Under the foreman's watchful eye, the workers brought up baskets full of ore, and one group of men that had begun work on a new shaft chanted with the rise and fall of their picks. The Sheriff majestically waved his hands in time with the chant, solemn as a cantor directing the mass.

"It's a sweet sound, isn't it? The sound of money being made?" the Sheriff asked. "And when one of them drops dead, I can buy another, thanks to Good King Richard's wars."

A sudden swell of shouting in English and in the Saracens' foreign tongue drowned out Guy's grunt of agreement. Workers whose heads had been bent to their tasks looked up to see what was happening before guards ordered them back to their work, brandishing their spears to make their point. Still, many of the slaves still watched as Guy and the Sheriff rode over to the source of the noise.

Two guards held a single Saracen boy between them. He was covered in dust, and the white bit of cloth that he had wrapped around his head was in tatters. Even though he was shorter by a head than both of the men who held him, they struggled to keep him from breaking free. The foreman ran to meet Guy and the Sheriff, and he forced the boy's chin up with his fist.
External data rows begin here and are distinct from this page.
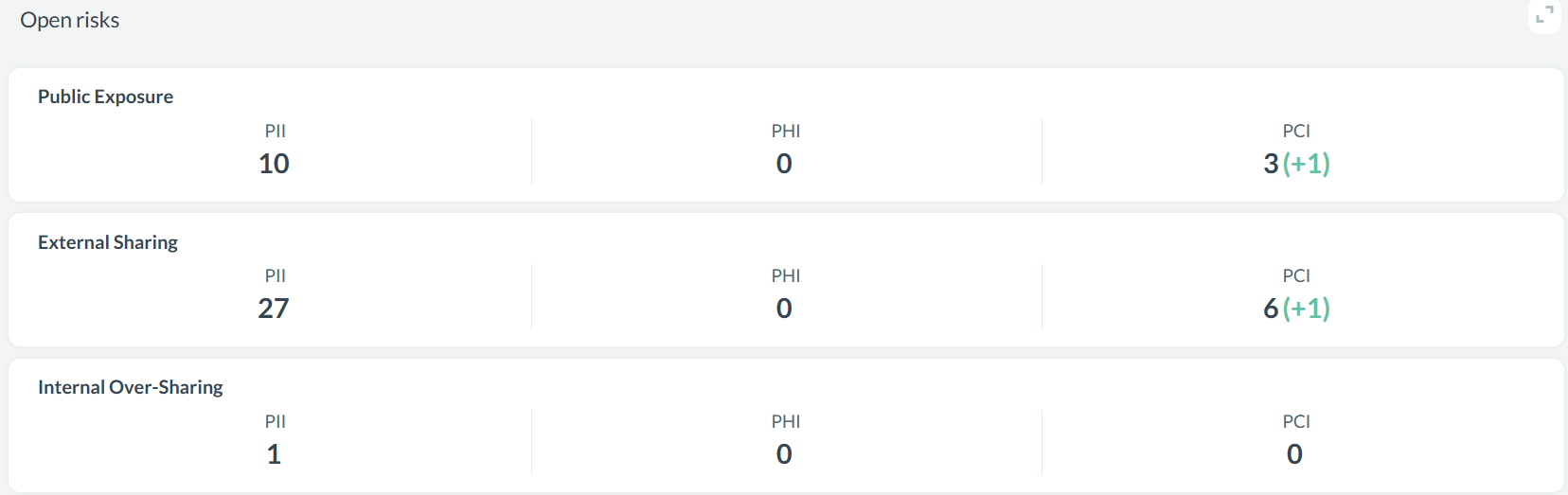1568x495 pixels.
Task: Click the External Sharing PHI count
Action: pos(784,309)
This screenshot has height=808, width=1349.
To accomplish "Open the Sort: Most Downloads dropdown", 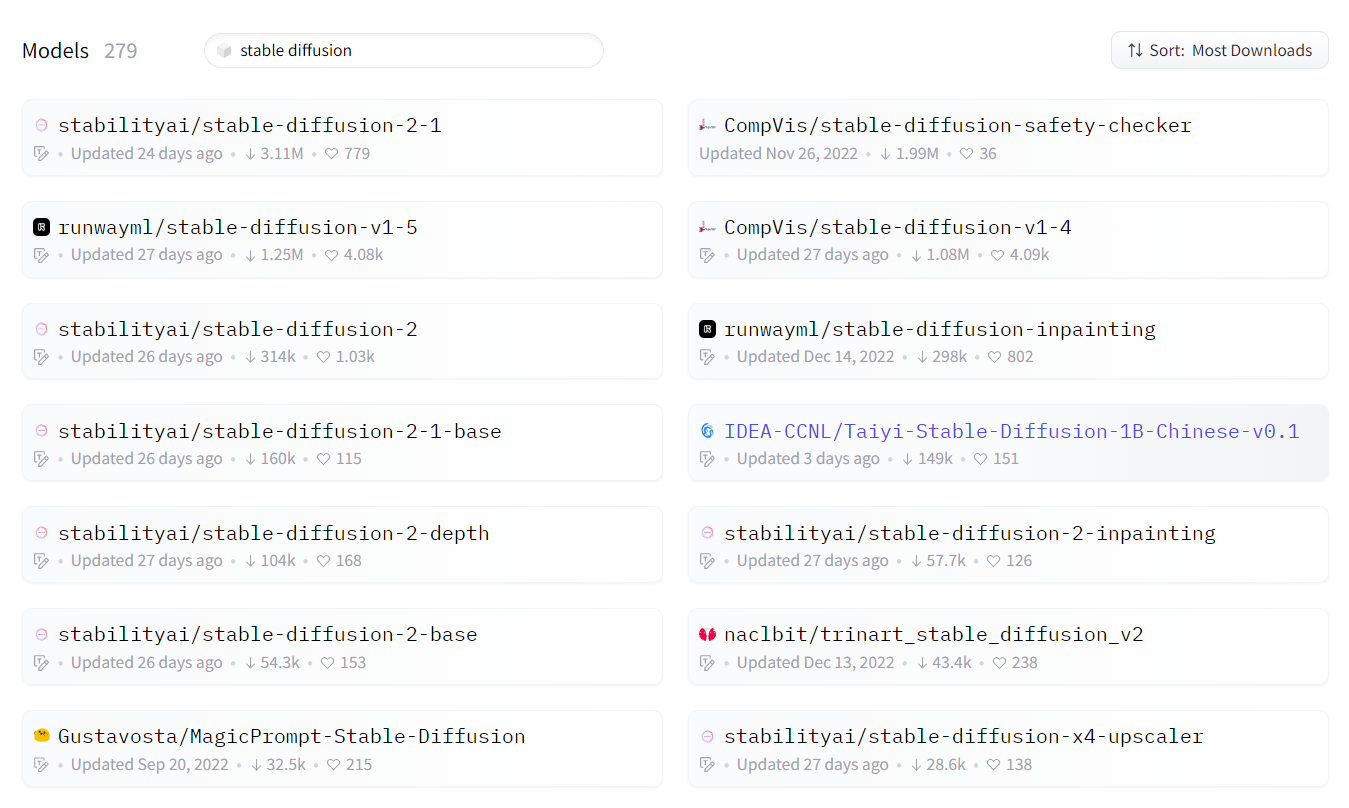I will click(x=1219, y=50).
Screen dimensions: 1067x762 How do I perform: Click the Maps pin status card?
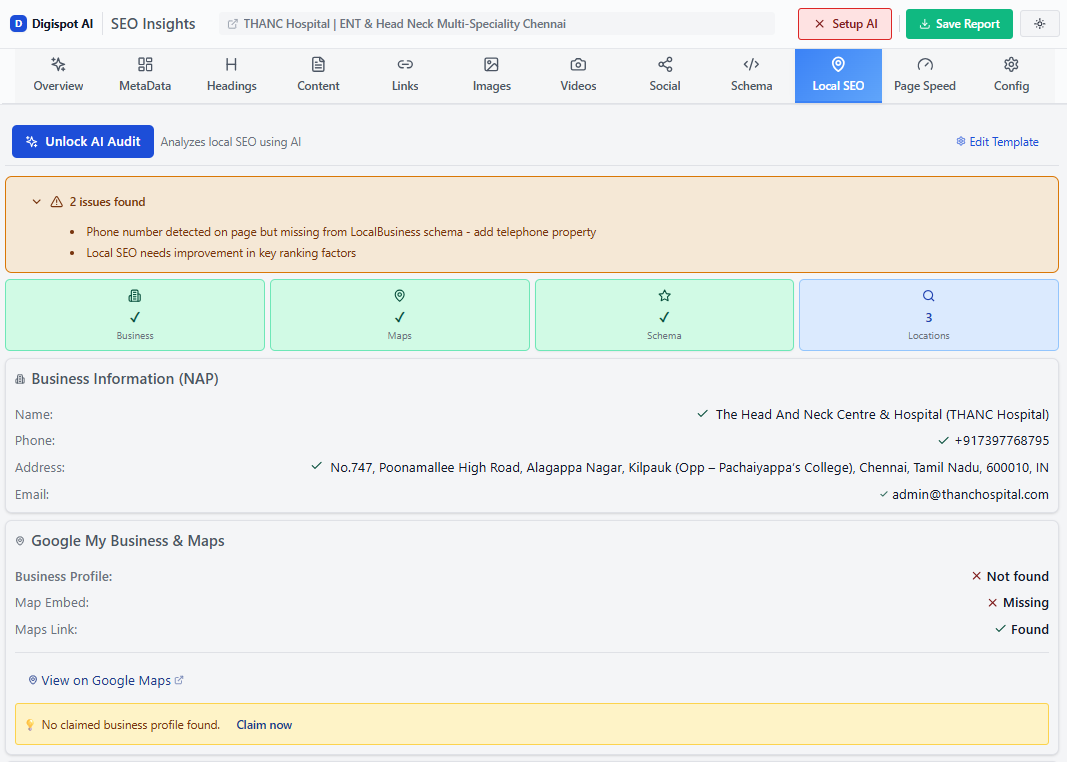[399, 315]
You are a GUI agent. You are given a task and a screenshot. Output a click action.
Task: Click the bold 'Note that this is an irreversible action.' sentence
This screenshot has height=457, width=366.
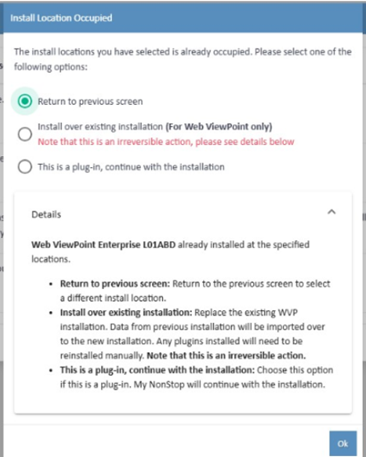click(x=226, y=356)
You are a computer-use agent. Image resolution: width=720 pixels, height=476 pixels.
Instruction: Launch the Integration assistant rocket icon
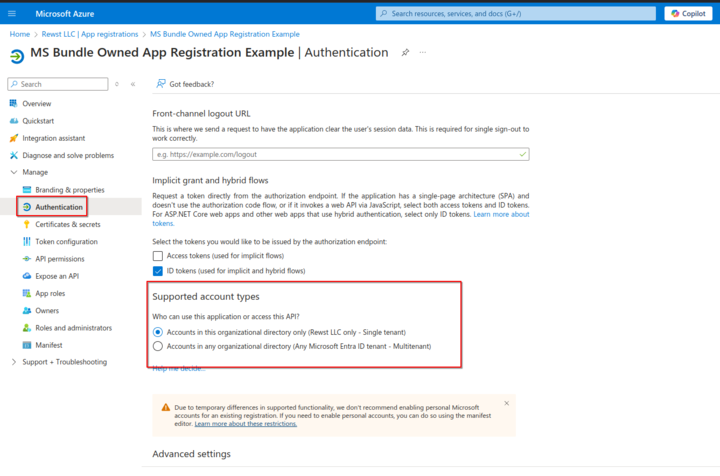pyautogui.click(x=13, y=138)
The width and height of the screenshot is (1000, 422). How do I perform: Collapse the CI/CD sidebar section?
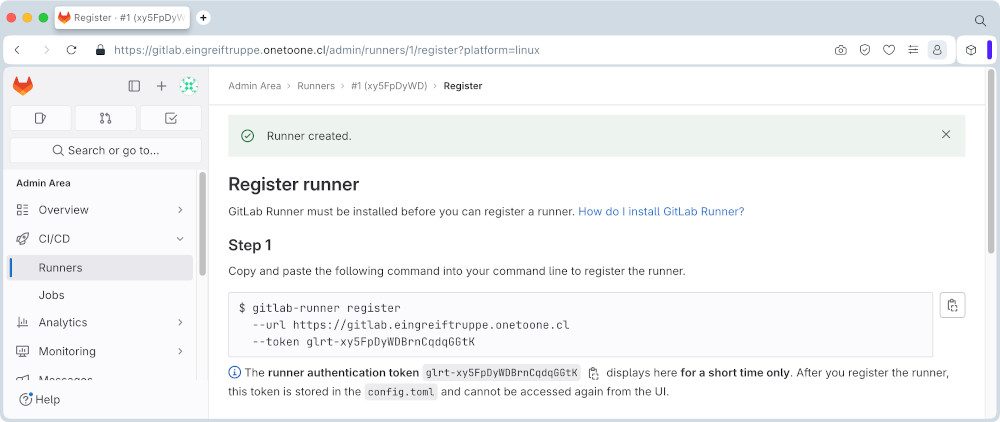coord(101,239)
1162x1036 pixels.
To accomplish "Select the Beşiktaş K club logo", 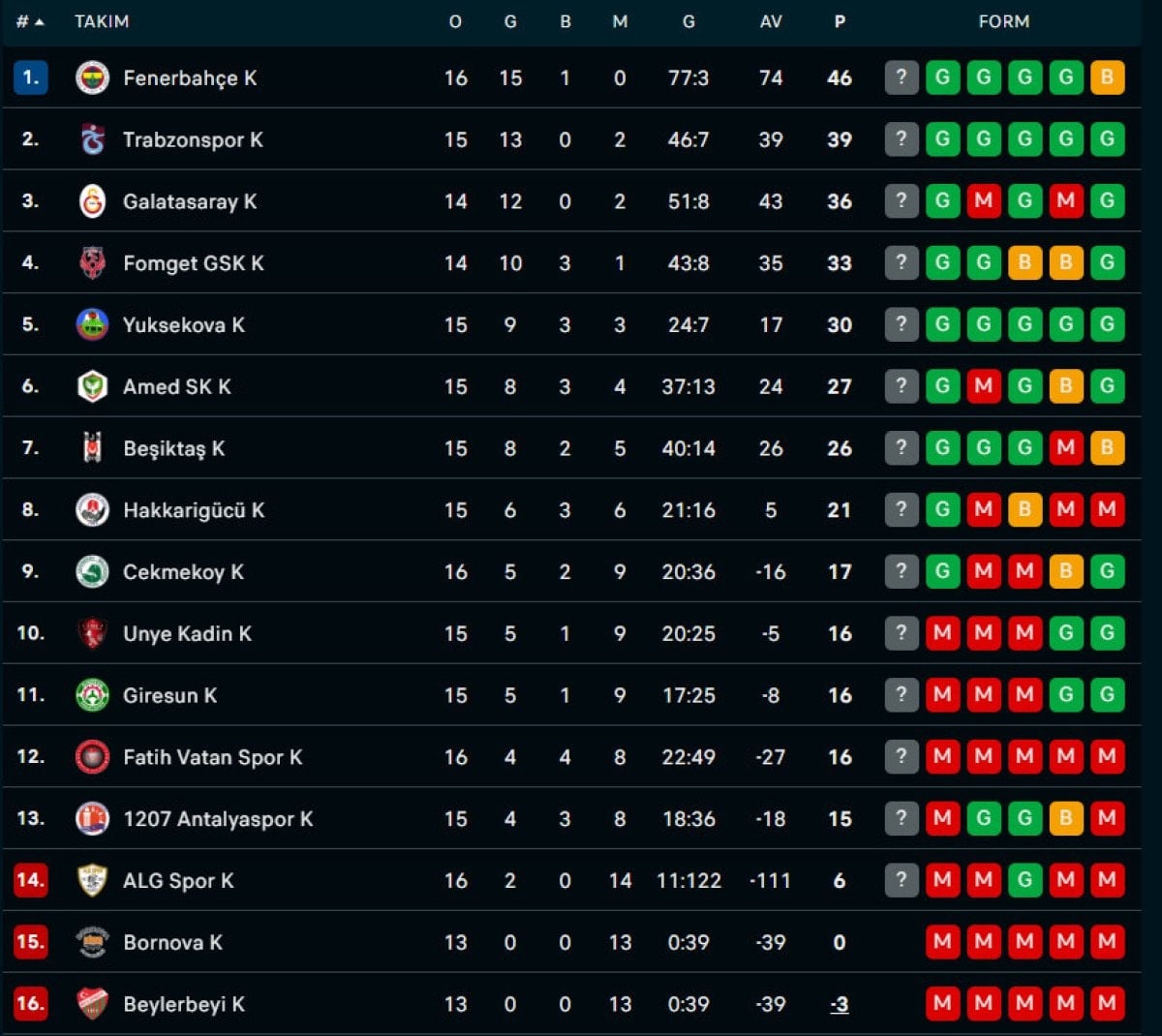I will pyautogui.click(x=93, y=448).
"This one again?" the foreman asked. Apologetically, he turned to Vasey. "Sorry, My Lord… This one's tried to escape three times, now. I try to put the fear of the lash into them, but some of them are just trouble." He spat out the last word vehemently, and glared at the Saracen boy, who had stopped struggling and met the foreman's eyes with an equal amount of fire. The Sheriff dismounted and motioned for Guy to do the same.

Vasey studied the boy closely for a while, and then nodded decisively.

"Kill him, Gisborne."

The boy's eyes widened in fear, and when he turned his head to look at the man who had just been ordered to end his life, Guy saw a long, freshly healed scar that ran along his jaw line from his right ear to his chin.

"Perhaps a flogging, My Lord," Guy suggested. He did not know how Marian did it, but she listened well, and she seemed to know everything that went on at the mine. She would not forgive him easily if he killed one of the Sheriff's slaves. He prayed that he could convince the Sheriff to settle for a lesser punishment, for there was little that he could do if the Sheriff insisted.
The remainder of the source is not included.